"So, let them put me in jail. I'm not afraid at all. I won't last more than a few days, and frankly at my age I'm likely to die before they manage to throw me behind the bars," 85-year-old Ludmilla Alexeeva told me nonchalantly in November. Widely referred to as the grandma of the Russian human rights movement, she leads the Moscow Helsinki Group (MHG), the oldest active civil society organization in Russia, founded along with several other Soviet dissenters back in the 1970s.
"I lived in a real totalitarian state and that was scary," she said. "But now the country is different, people are different -- you just cannot compare. Back in 1976, MHG was the only independent group in the USSR. Now things just aren't the same."
Things sure aren't the same, but Alexeeva seems be faced with the very same dilemma she confronted all those decades ago: stop your work or pay a high price. During the Soviet period, she was fortunate enough to be offered exile as an alternative to imprisonment (she lived in the United States for almost 20 years before returning to Moscow after the fall of the USSR). Now she counts herself lucky because her old age won't allow for prolonged imprisonment.

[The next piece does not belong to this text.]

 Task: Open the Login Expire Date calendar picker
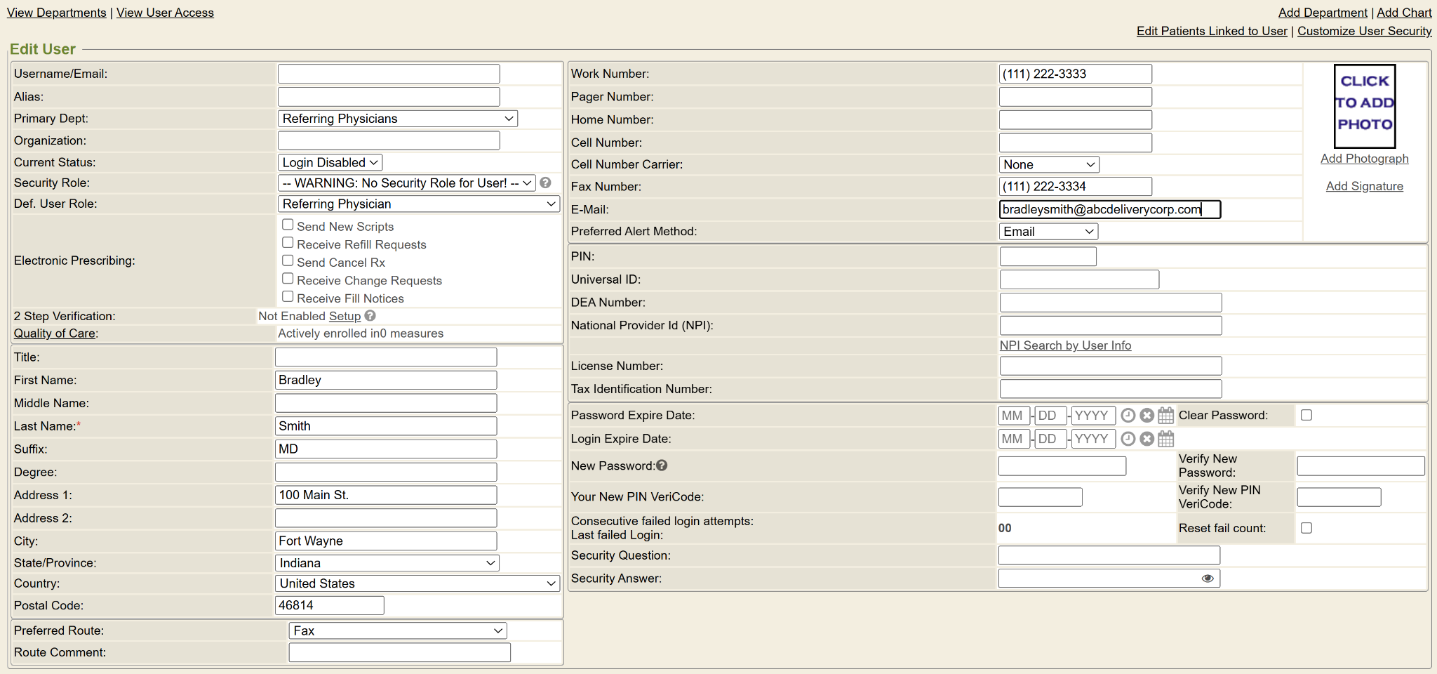point(1165,439)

While today's Russia cannot be compared to the Soviet Union, it is certainly moving in that direction. In fact, during the first seven months of Vladimir Putin's new presidency, the echo of the old times has become alarmingly strong. So strong, in fact, that the most prominent human rights defender in the country is seriously contemplating the prospect of soon landing in jail. This is especially poignant since just a year ago, when mass public protests erupted in Moscow following the December parliamentary vote, Alexeeva and other human rights defenders were rejoicing about the awakening of Russian society and hoping for positive change.

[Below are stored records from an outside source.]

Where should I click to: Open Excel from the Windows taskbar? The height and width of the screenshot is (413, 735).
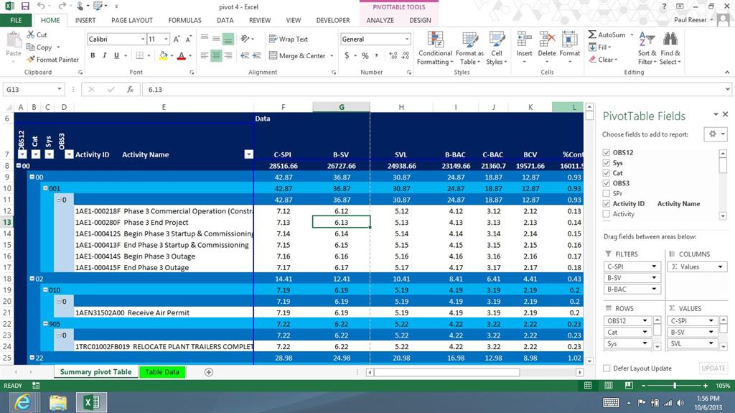tap(91, 402)
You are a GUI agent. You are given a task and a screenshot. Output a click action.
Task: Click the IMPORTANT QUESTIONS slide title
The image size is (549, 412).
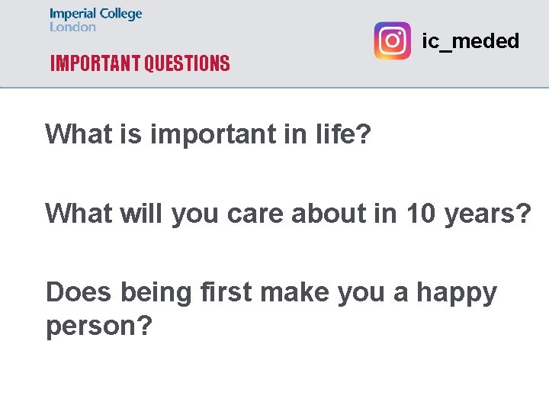140,64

Such hopes were apparently premature. In 20 years of on-the-ground human rights monitoring in post-Soviet Russia, Human Rights Watch has not seen a political crackdown as sweeping as the one we are witnessing today. The crackdown was foreshadowed in the lead-up to Putin's May 7 presidential inauguration, when authorities in some cities repeatedly used beatings, threats from state officials, arbitrary lawsuits and detention, and other forms of harassment to intimidate political and civic activists and interfere with news outlets that are critical of the government. State-controlled media, including pro-government websites, did their best to discredit the Kremlin's critics by subjecting them to venomous and often depraved smear campaigns.

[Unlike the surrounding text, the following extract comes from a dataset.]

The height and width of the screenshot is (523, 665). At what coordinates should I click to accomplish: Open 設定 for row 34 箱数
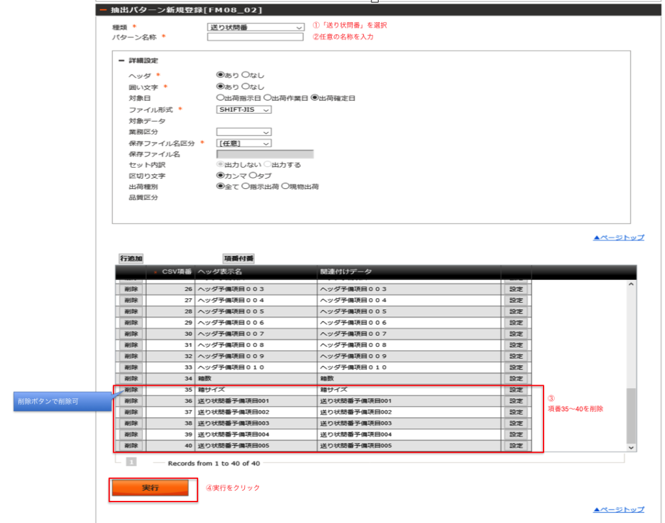(x=516, y=379)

The Kremlin tightened the screws as soon as Putin returned to power, possibly in response to the humiliation and threat posed by the growing protest movement. The government, it seems aspires to go back to the end of 2007, when Putin was finishing his second presidential term and the Kremlin utterly dominated public and political life.
Parliament has proven to be a particularly useful tool in Putin's campaign to reinstate strong authoritarian rule. Since May, it has rammed through a raft of laws that set out broad new restrictions on freedoms of expression, association, and assembly, and provide powerful mechanisms for putting pressure on civil society activists. One such piece of legislation, commonly referred to as the "foreign agents law," requires non-governmental advocacy organizations that accept foreign funding to register with the Justice Ministry and identify themselves publicly as "foreign agents," which of course demonizes them in the public eye as foreign spies. Groups are expected to register voluntarily and can have their work suspended or be taken to court if they don't. If an NGO refuses to register, the head of the organization may face criminal sanctions and go to prison for up to two years. Meanwhile, if the institution registers as a "foreign agent," the organization must deliver biannual reports on its activities and carry out an annual financial audit. It must also publicize details about the "agent" receiving the funds and the "principal" who's providing them in a manner that sends a clear message: If you accept foreign funds, your donors are your master.